Bevor jedoch das hochkarätige Programm des Abends startete, überreichten KVD-Präsident Friedel Enders und Sitzungspräsident Bernd Wolfenstädter Pfarrer Alexander Vogl und dem Vorsitzenden des Orgelbau-Förderkreises, Karlheinz Braun, einen Scheck über 5 000 Euro. „Die Summe haben wir aufgrund des magischen Datums bereits am 11.11.2011 angewiesen“, scherzte Enders. Pfarrer Vogl und Braun ließen es sich nicht nehmen und bedanken sich in alter Fastnachter Manier in Reimen.

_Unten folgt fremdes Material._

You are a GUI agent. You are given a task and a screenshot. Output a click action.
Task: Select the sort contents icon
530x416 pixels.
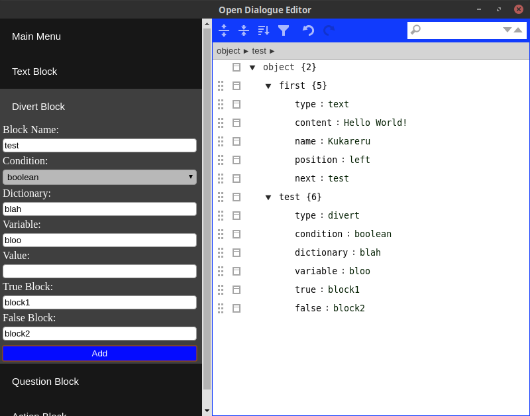point(264,30)
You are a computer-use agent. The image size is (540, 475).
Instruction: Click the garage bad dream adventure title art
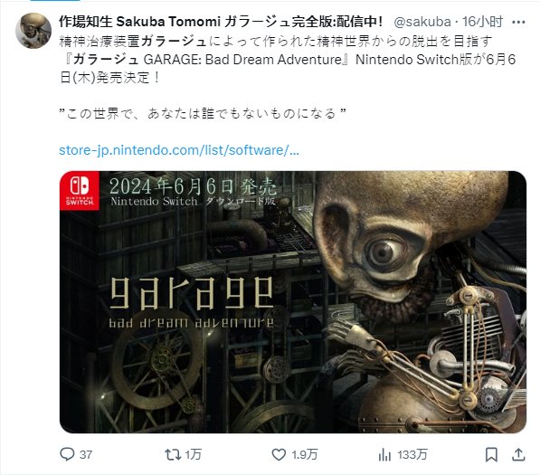[x=192, y=303]
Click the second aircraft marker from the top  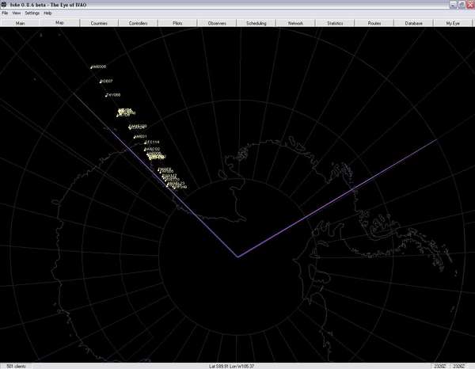click(100, 81)
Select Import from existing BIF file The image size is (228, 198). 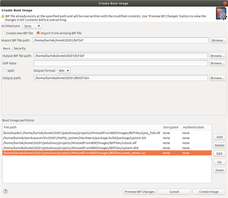click(x=38, y=33)
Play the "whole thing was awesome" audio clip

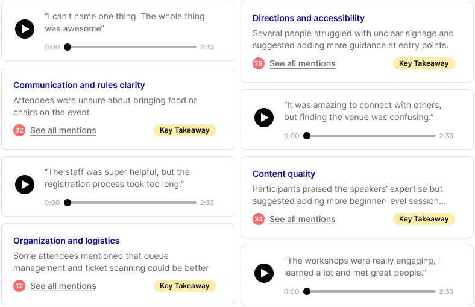25,28
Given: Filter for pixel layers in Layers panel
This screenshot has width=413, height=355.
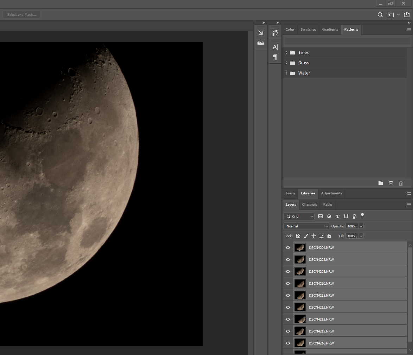Looking at the screenshot, I should (x=320, y=216).
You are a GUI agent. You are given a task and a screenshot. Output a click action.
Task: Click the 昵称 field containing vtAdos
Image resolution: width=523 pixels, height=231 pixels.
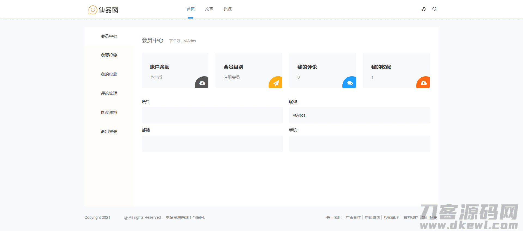click(x=360, y=115)
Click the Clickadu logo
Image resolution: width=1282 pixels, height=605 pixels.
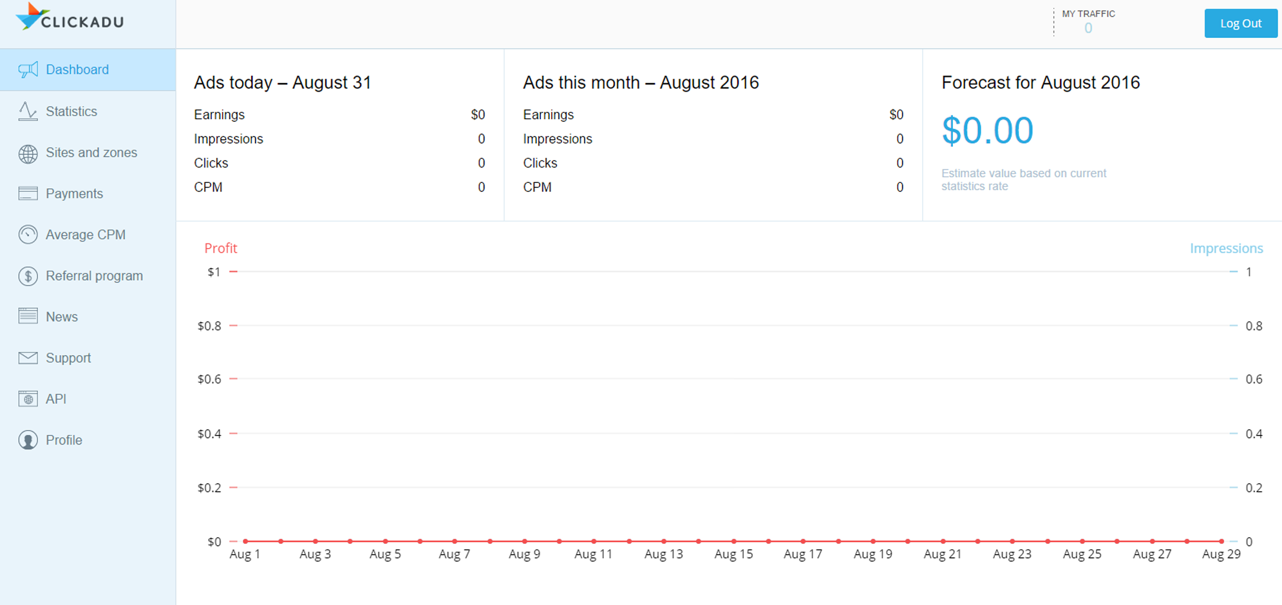click(70, 19)
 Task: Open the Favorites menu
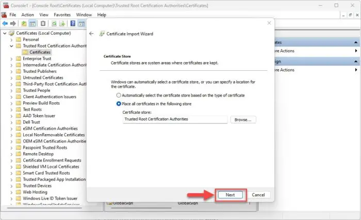(x=62, y=15)
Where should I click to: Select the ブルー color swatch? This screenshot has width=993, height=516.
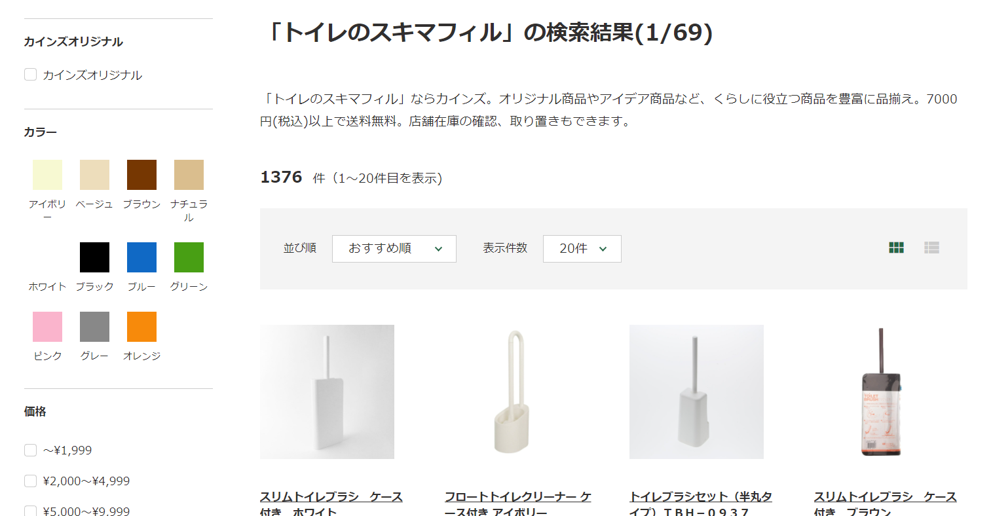pyautogui.click(x=141, y=257)
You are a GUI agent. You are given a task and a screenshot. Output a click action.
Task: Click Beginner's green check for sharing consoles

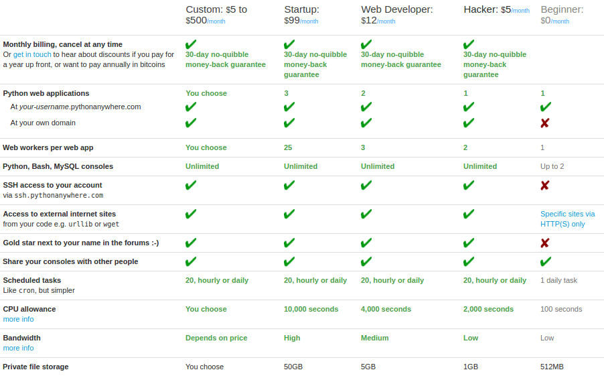(x=546, y=261)
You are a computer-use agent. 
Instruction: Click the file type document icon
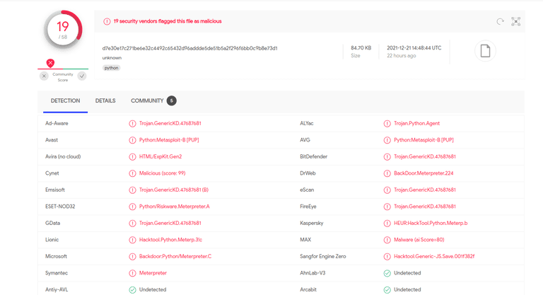tap(485, 51)
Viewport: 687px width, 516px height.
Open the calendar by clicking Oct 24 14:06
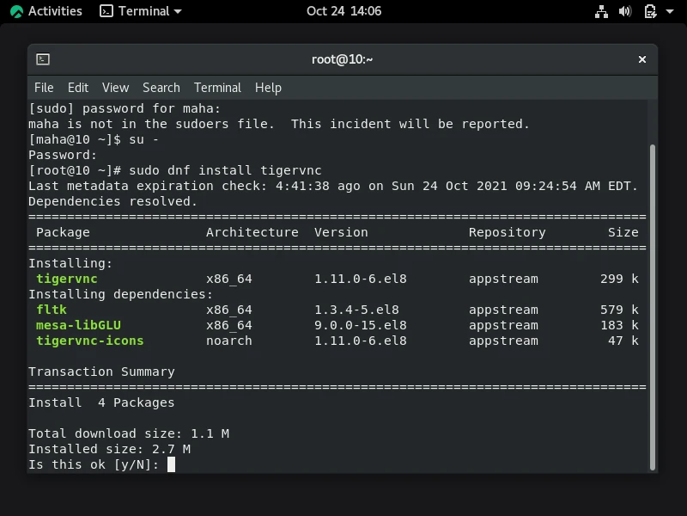(x=343, y=11)
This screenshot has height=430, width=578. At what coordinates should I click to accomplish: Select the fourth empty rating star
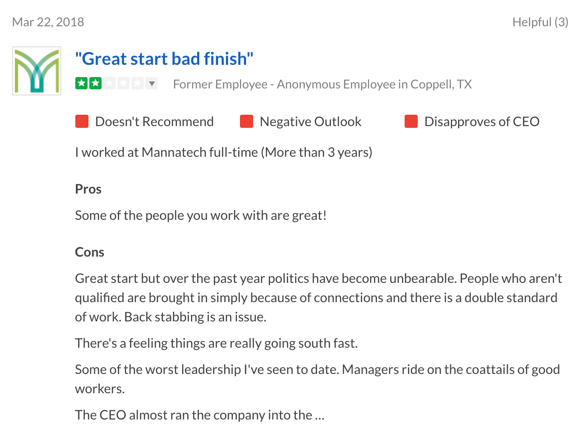[x=123, y=83]
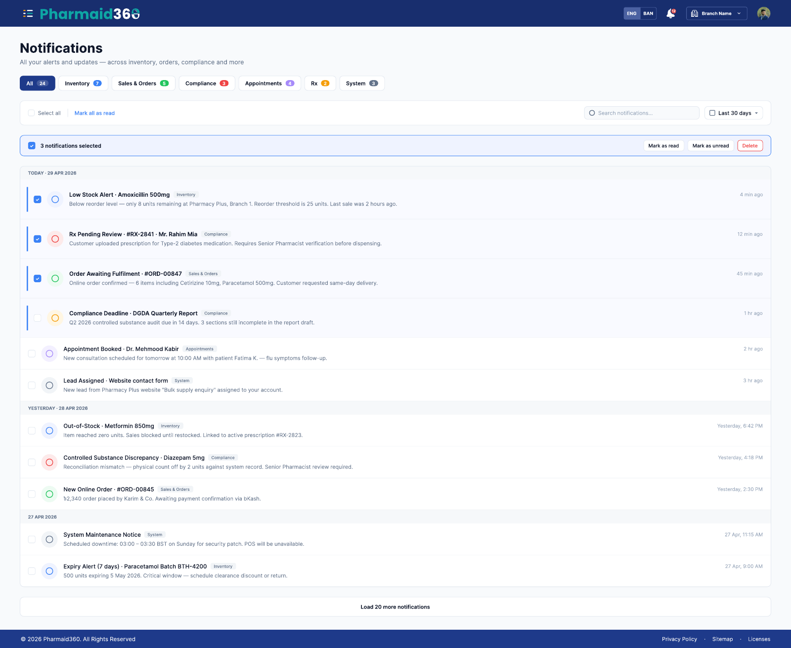Click the red Rx Pending Review status icon

coord(55,239)
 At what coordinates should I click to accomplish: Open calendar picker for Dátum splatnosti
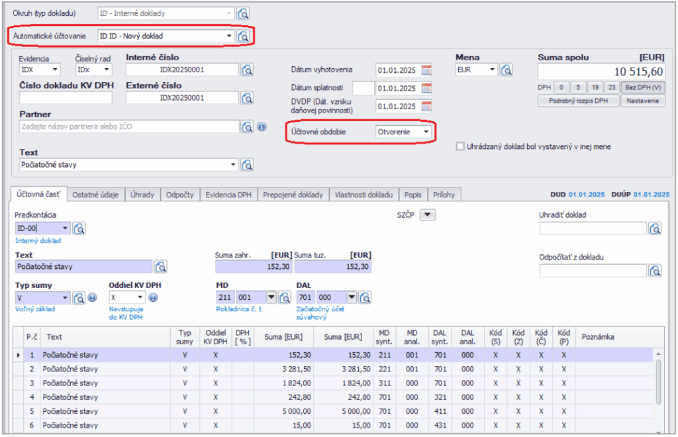(x=426, y=88)
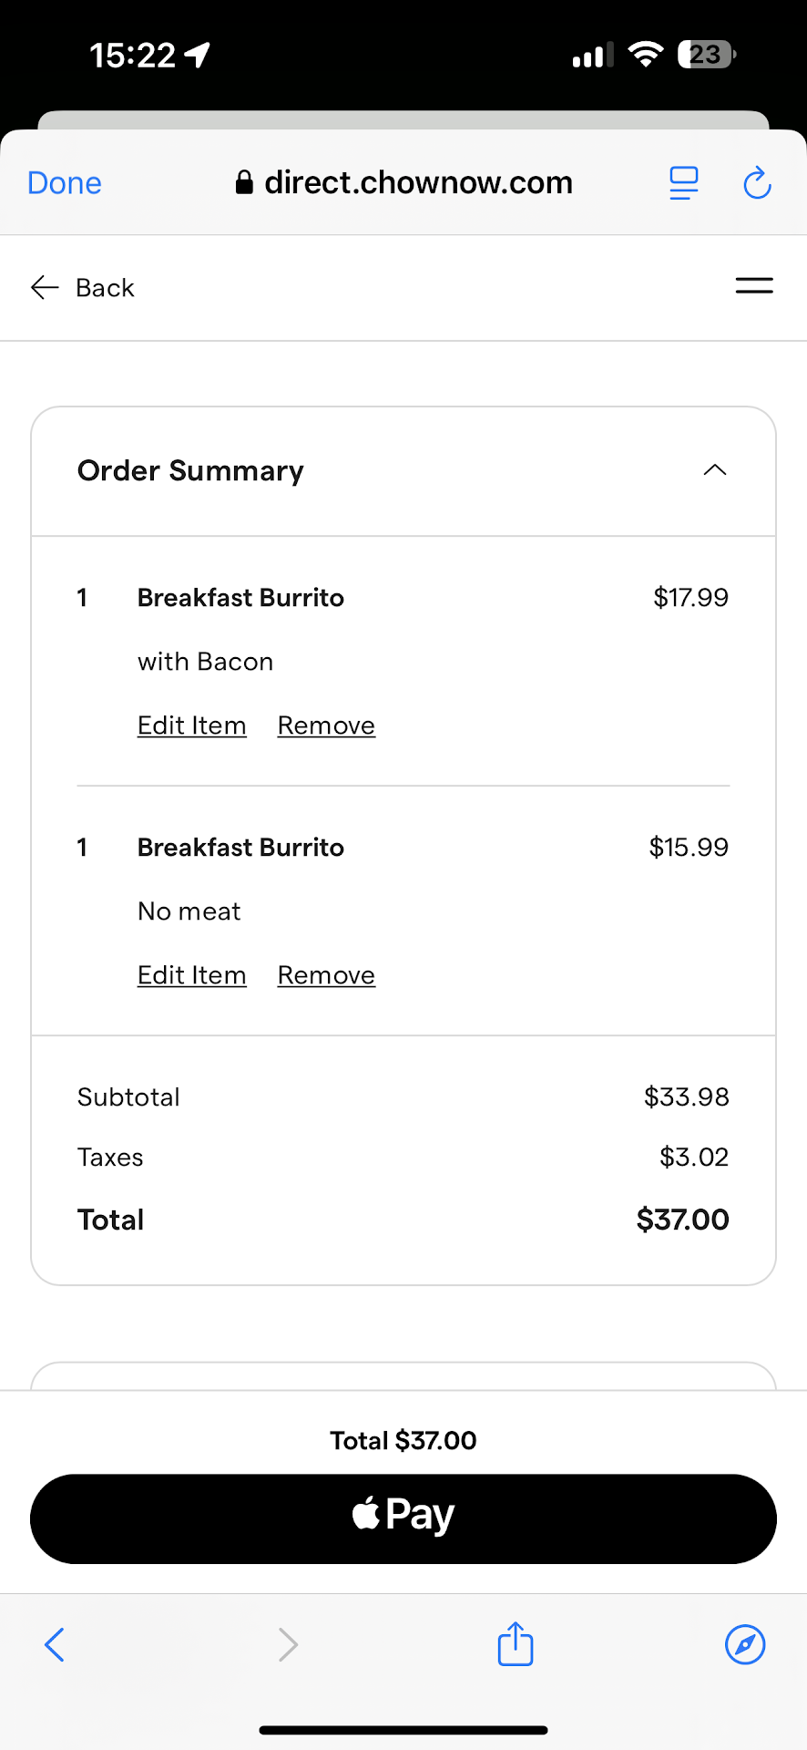Edit Item for the bacon Breakfast Burrito
Screen dimensions: 807x1750
coord(192,726)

Das erste Highlight des Abends waren die Speeslochfinken, die letztes Jahr ihr 60-jähriges Bühnenjubiläum feiern konnten und die die Stimmung im Saal kräftig anheizten. Bei Hits wie „Viva Colonia“ oder „Sanisbar“ schunkelte der Saal kräftig mit.

Sitzungspräsident Wolfenstädter, der durch die fast vierstündige Veranstaltung führte, wies auf die großen Sprünge des Bürgermeisters hin, die er zwar auf der Bühne, jedoch „nicht in seinem Amt machen könne“. Für weitere musikalische Einlagen sorgten das „Top-Sound-Duo“ Holger Müller und Gerhardt Finzelberg, Joachim Steinmetz und der Musikverein Peter und Paul.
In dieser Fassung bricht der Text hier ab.